LESETEXT>
::::
Kultur in der Elisabethkirche
Kultur in der Elisabethkirche

Ein Interview mit Markus Leitschuh, er arbeitet als Religionslehrer und ist als Mitglied im Pfarrgemeinderat von Sankt Elisabeth Projektleiter für „Kultur in der Elisabethkirche“.

Kultur und Kirche – was entsteht dabei aus Ihrer Sicht Neues?

Kultur und Kirche, das ist gar nicht neu, nur in Vergessenheit geraten. „Kult oder Kultus kommt von lateinischen cultus [deorum], sprich „Götterverehrung“ und colere „anbauen, pflegen“ und umfasst die Gesamtheit religiöser Handlungen.“ So erklärt es wikipedia. Kultur und Kirche gehörten immer eng zusammen. Unsere Art Gottesdienst zu feiern, Bildersprache, Gesang, Inszenierung und Texte sind aus der Kultur entstanden und sind Teil der Kultur. Über Jahrhunderte hat die Kirche Kulturschaffende mit dem Bau von Kirchen, dem Komponieren von Musik oder dem Schreiben von Lyrik beauftragt. Noch heute sind es Kulturschaffende, die eine Kirche ausstatten. Es entsteht also zunächst einmal in der Zusammenarbeit von Kultur und Kirche nichts Neues, im Sinne von „ungewöhnlich“. Wir haben es teilweise verlernt, dass diese Beziehung normal ist. Gewänder von Priestern sind keine Erfindung Jesu, sie sind Teil der Modeentwicklung. Auffallend ist, dass sich kirchliche Ästhetik erst in den letzten Jahrzehnten längst nicht so weiterentwickelt hat, wie dies früher üblich war. Es entsteht Gutes, wenn uns Kulturschaffende mit den Möglichkeiten dieser Zeit einen Kirchenraum neu erfahren lassen. Interessant ist, dass die Künstlerin der aktuellen Ausstelllung „Poem of Pearls“ - Birthe Blauth - mit der Tochter des Architekten der Elisabethkirche befreundet ist. Die Tochter erzählt, dass sich ihr Vater immer eine sehr auf das Wesentliche der Architektur konzentrierte Elisabethkirche gewünscht hat. Genau das erreicht die Künstlerin. Ohne Bänke, Stühle, Blumenvasen und Schriftenstand wirkt der Altar besser als vorher. Die ganze Kirche wirkt aufgeräumter, konzentrierter und würdevoller, ja heiliger und näher am Menschen.
::::
AUFGABE> Gib aus dem Interview über Kultur in der Elisabethkirche den Abschnitt wörtlich wieder, der mit "Ein Interview mit" beginnt und mit "Ihrer Sicht Neues?" endet. Stütze dich dabei allein auf das Interview.

[Beispiele zur Verortung auf Bildschirmen]
::::
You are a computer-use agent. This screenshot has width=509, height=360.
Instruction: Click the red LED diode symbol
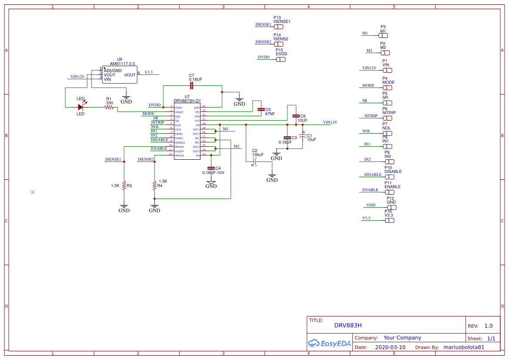[x=81, y=107]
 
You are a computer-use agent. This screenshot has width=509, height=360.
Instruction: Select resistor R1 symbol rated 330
[x=109, y=107]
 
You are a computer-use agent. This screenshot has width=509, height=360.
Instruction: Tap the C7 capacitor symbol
[x=192, y=86]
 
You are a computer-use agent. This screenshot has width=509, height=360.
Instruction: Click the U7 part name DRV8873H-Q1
[x=187, y=101]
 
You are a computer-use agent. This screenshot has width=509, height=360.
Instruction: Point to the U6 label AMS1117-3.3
[x=122, y=64]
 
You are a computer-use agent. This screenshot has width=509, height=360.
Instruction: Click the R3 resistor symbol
[x=124, y=185]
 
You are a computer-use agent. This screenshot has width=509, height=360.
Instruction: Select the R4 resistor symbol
[x=154, y=185]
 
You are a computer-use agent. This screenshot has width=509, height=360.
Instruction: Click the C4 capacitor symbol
[x=211, y=168]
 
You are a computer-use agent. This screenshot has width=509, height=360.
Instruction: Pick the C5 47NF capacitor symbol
[x=261, y=109]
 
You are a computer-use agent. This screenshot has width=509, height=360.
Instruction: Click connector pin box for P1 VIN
[x=387, y=70]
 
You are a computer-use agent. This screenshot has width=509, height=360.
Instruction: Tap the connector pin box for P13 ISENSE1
[x=279, y=27]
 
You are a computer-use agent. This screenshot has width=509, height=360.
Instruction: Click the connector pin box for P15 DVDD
[x=281, y=59]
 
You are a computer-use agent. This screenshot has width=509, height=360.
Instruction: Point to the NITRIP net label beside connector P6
[x=371, y=116]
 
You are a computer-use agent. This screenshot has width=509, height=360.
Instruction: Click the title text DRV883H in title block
[x=348, y=325]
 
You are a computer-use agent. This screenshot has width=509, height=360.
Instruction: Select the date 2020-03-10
[x=390, y=347]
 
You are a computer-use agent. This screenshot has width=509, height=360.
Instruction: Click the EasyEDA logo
[x=329, y=343]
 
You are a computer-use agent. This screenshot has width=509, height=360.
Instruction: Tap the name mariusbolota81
[x=463, y=347]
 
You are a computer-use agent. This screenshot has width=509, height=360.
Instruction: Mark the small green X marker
[x=33, y=192]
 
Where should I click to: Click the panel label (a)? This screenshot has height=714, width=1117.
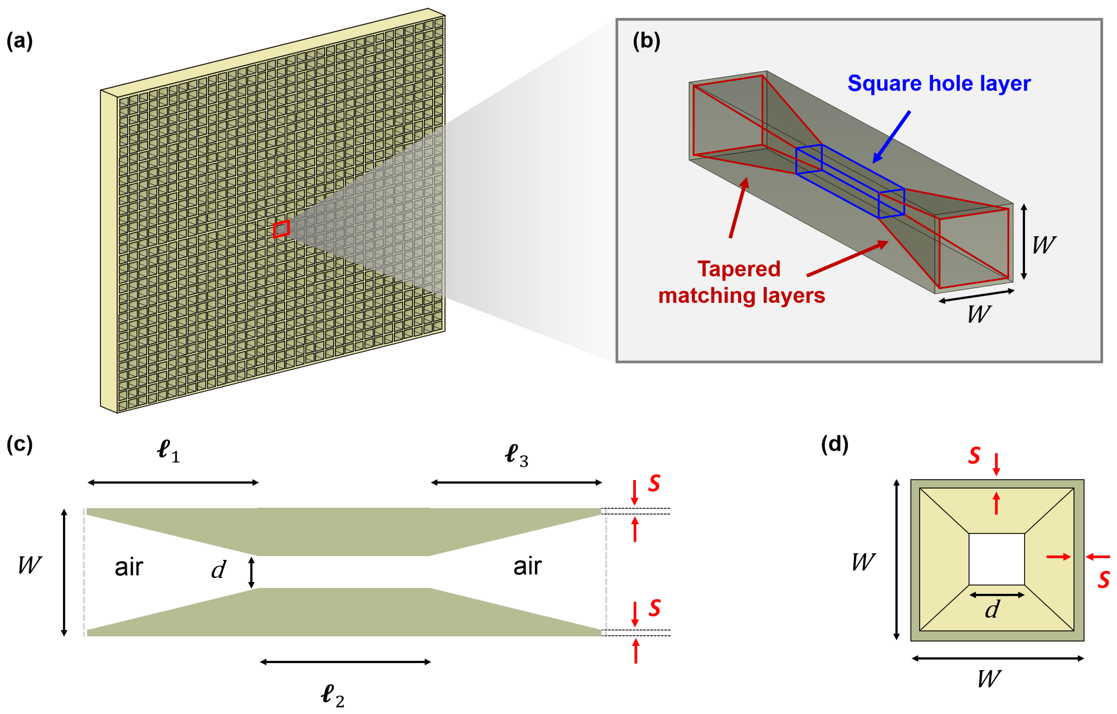pyautogui.click(x=19, y=41)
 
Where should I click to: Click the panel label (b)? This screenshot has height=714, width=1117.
pyautogui.click(x=646, y=41)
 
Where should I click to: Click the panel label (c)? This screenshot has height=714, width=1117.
pyautogui.click(x=19, y=444)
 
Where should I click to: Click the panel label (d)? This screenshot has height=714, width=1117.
pyautogui.click(x=834, y=444)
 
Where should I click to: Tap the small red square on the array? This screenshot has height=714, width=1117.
pyautogui.click(x=282, y=229)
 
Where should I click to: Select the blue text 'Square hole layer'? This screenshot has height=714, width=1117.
pyautogui.click(x=939, y=83)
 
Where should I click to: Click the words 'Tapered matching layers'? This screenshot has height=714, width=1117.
pyautogui.click(x=741, y=282)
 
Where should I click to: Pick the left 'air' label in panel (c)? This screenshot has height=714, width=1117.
pyautogui.click(x=129, y=567)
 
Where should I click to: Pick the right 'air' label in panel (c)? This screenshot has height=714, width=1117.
pyautogui.click(x=527, y=566)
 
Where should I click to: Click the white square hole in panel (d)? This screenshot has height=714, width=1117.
pyautogui.click(x=997, y=559)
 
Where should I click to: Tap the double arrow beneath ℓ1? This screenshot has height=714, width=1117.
pyautogui.click(x=173, y=483)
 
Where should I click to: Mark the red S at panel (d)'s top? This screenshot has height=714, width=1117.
pyautogui.click(x=974, y=456)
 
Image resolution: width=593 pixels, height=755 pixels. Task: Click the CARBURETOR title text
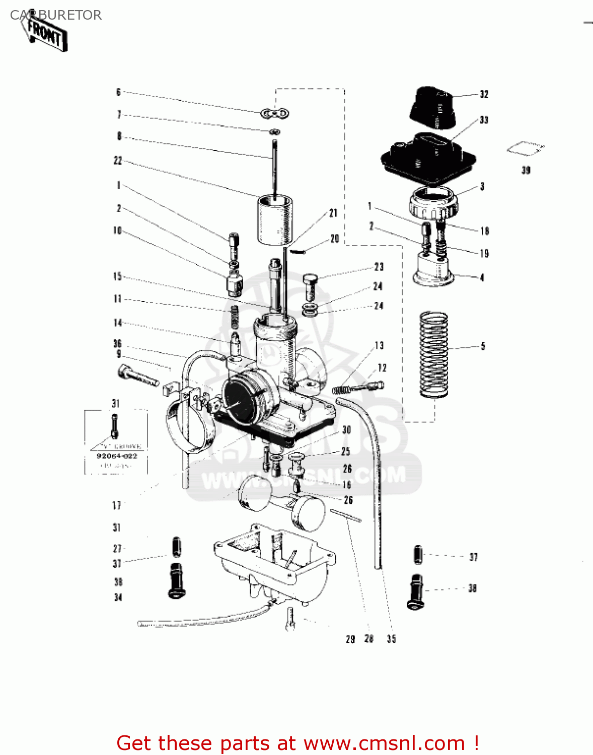(56, 15)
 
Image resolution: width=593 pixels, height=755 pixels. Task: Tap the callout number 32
(484, 95)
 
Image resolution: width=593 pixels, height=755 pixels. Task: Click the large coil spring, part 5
(434, 354)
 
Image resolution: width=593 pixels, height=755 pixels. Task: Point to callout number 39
(526, 170)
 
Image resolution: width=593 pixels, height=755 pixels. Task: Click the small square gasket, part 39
(525, 148)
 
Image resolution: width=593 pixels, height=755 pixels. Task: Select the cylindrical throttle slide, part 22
(275, 220)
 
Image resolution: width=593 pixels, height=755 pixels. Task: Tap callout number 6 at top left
(118, 92)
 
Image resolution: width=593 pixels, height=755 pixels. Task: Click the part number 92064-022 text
(117, 456)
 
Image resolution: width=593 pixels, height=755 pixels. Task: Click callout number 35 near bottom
(391, 639)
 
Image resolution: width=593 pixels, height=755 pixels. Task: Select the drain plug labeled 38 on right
(416, 592)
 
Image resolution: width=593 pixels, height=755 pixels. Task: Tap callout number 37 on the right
(473, 557)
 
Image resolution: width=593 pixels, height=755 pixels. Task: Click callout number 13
(379, 345)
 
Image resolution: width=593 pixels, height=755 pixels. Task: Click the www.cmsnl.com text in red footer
(384, 743)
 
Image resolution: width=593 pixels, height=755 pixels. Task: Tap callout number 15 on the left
(117, 276)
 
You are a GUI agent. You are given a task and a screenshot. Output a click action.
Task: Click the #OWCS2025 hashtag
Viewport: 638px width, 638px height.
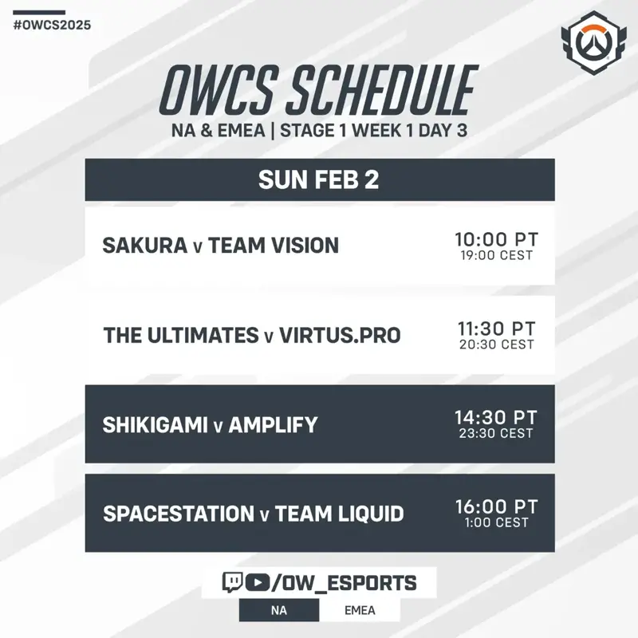click(x=52, y=26)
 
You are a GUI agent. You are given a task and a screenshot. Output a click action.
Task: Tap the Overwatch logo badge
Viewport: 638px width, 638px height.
click(x=593, y=43)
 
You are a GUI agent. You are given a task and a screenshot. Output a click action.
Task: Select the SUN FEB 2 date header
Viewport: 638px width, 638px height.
click(x=320, y=180)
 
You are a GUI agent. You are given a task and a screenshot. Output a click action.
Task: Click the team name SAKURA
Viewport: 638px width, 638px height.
click(x=145, y=246)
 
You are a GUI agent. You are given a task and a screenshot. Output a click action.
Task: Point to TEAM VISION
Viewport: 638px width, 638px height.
click(x=274, y=246)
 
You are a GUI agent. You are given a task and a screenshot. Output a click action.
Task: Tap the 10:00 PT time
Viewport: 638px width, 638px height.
click(x=496, y=239)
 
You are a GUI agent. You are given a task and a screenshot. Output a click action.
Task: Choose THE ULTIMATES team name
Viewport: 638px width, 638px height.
click(x=181, y=335)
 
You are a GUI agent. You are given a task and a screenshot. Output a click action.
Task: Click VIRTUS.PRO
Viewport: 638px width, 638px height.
click(x=341, y=335)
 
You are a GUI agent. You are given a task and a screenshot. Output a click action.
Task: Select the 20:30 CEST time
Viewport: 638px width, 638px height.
click(x=496, y=345)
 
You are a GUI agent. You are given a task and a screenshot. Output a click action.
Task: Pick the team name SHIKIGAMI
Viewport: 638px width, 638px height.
click(x=155, y=425)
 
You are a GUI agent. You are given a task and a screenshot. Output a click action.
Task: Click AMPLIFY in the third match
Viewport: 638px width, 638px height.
click(x=273, y=425)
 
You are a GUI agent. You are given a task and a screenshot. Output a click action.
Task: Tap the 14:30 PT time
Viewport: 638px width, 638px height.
click(x=496, y=417)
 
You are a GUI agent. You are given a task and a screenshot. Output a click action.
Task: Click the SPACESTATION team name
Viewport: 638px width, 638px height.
::::
ANTWORT ZUR AUFGABE>
Ein Interview mit Markus Leitschuh, er arbeitet als Religionslehrer und ist als Mitglied im Pfarrgemeinderat von Sankt Elisabeth Projektleiter für „Kultur in der Elisabethkirche“.

Kultur und Kirche – was entsteht dabei aus Ihrer Sicht Neues?